**PROBLEMS:**
A) Answer these from the quicksort post below, one per line:
(i) About how much improvement came from in-lining the Swap and ChoosePivotIndex functions?
(ii) How long does the optimized code take for 1,000,000 elements?
(iii) What effect did making the recursive Partition calls in parallel have?
B) Put this sentence from the quicksort post below into Spanish: "This is still significantly slower than the library Sort."
C) Extend the quicksort post below from where it stops.

**TEXT PROVIDED:**

────────────────────

My code is below. Here is a list of optimizations I've tried and their results:

  • In-line - I've tried to in-line my Swap and ChoosePivotIndex functions I see around a 10% improvement.
  • Pivot selection - I know that I'm using a naive pivot selection method. I've tried using the median of three random elements as well. This does not yield much improvement. I'm guessing this is because the input data I'm using to benchmark is uniformly random.
  • Parallelism - I've tried making the recursive Partition calls in parallel. This seems to actually increase execution time.
  • Special casing small input - I've tried switching to insertion sort for small input (as List<T>.Sort claims to do). That yields around a 20% improvement.

With a combination of these optimizations, I've been able to get my code down to

100,000 elements -   0.062 seconds
1,000,000 elements - 0.740 seconds

This is still significantly slower than the library Sort. Is there any obvious in my code that would explain the performance gap, or is the remaining 70-80 percent gap from more small tweaks? Note that the code below is my base unoptimized verison

public class Quicksorter<T> where T : IComparable<T>
{
    protected Random random;
    public Quicksorter()
    {
        random = new Random();
    }

    public void Sort(IList<T> items)

────────────────────

**DATA EXTRACT:**

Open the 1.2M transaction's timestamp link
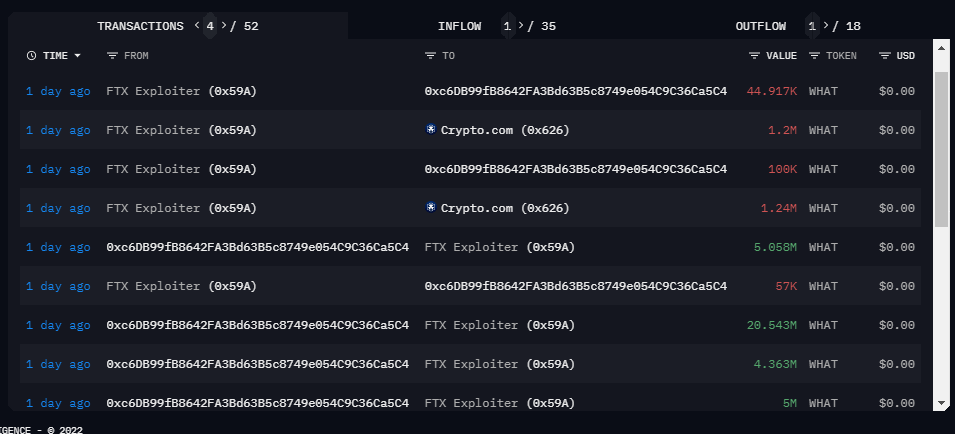Image resolution: width=955 pixels, height=434 pixels. [x=58, y=130]
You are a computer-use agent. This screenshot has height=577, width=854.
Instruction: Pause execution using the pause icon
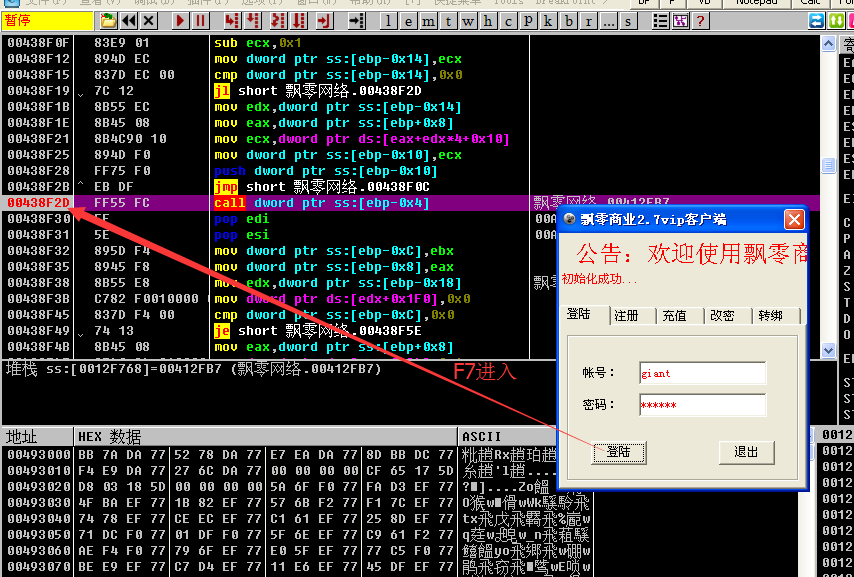[x=201, y=20]
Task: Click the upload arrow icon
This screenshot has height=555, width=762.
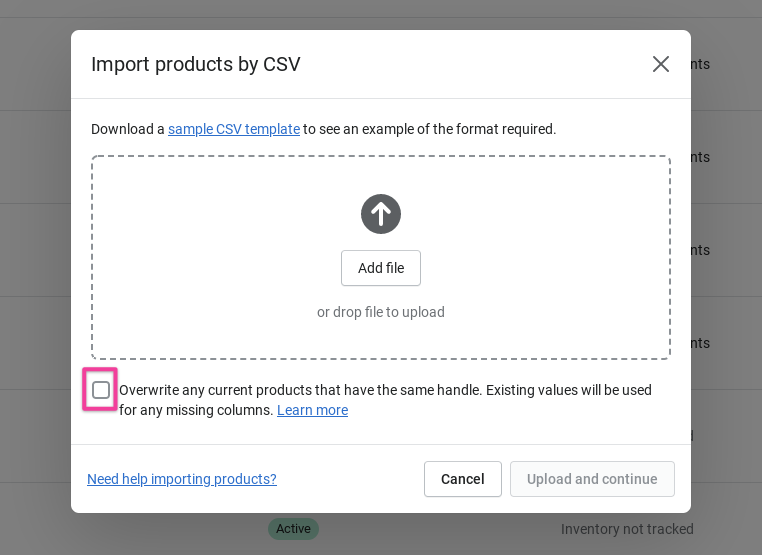Action: point(381,214)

────────────────────

**ANSWERS FOR THE TASKS:**
A)
(i) Around 10%.
(ii) 0.740 seconds.
(iii) It seemed to increase execution time.

B) Esto sigue siendo considerablemente más lento que el Sort de la biblioteca.

C)
    {
        Partition(items, 0, items.Count-1);
    }

    private void Partition(IList<T> items, int startIndex, int endIndex)
    {
        if (startIndex >= endIndex)
            return;

        int pivotIndex = ChoosePivotIndex(items, startIndex, endIndex);
        T pivot = items[pivotIndex];

        // swap pivot and first element
        Swap(items, startIndex, pivotIndex);

        int partitionIndex = startIndex + 1;
        for (int frontierIndex = partitionIndex; frontierIndex <= endIndex; frontierIndex++)
        {
            if (items[frontierIndex].CompareTo(pivot) < 0)
            {
                Swap(items, frontierIndex, partitionIndex);
                partitionIndex++;
            }
        }
        // put pivot back
        items[startIndex] = items[partitionIndex-1];
        items[partitionIndex - 1] = pivot;

        // recursively sort left half
        Partition(items, startIndex, partitionIndex - 2);
        // recursively sort right half
        Partition(items, partitionIndex, endIndex);
    }

    protected virtual int ChoosePivotIndex(IList<T> items, int startIndex, int endIndex)
    {
        return random.Next(startIndex, endIndex);
    }

    private void Swap(IList<T> items, int aIndex, int bIndex)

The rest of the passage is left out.